In the months since the semester began, Jiang hadn’t shown up once to class. Students occasionally spotted him around campus doing inexcusably rude things. He had in turn flipped Nezha’s lunch tray out of his hands and walked away whistling, petted Kitay on the head while making a pigeon-like cooing noise, and tried to snip Venka’s hair off with garden shears.
Whenever a student managed to pin him down to ask about his course, Jiang made a loud farting noise with his mouth and elbow and skirted away.
Rin alone continued to frequent the Lore garden, but only because it was a convenient place to train. Now that first-years avoided the garden out of spite, it was the one place where she was guaranteed to be alone.
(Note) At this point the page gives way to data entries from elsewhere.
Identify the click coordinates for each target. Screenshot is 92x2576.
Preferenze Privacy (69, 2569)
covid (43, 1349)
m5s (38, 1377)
She was grateful that no one could see her fumbling through the Seejin text. She had picked up the fundamentals with little trouble, but discovered that even just the second form was devilishly hard to put together.
Seejin was fond of rapidly twisting footwork. Here the diagrams failed her. The models’ feet in the drawings were positioned in completely different angles from picture to picture. Seejin wrote that if a fighter could extricate himself from any awkward placement, no matter how close he was to falling, he would have achieved perfect balance and therefore the advantage in most combat positions.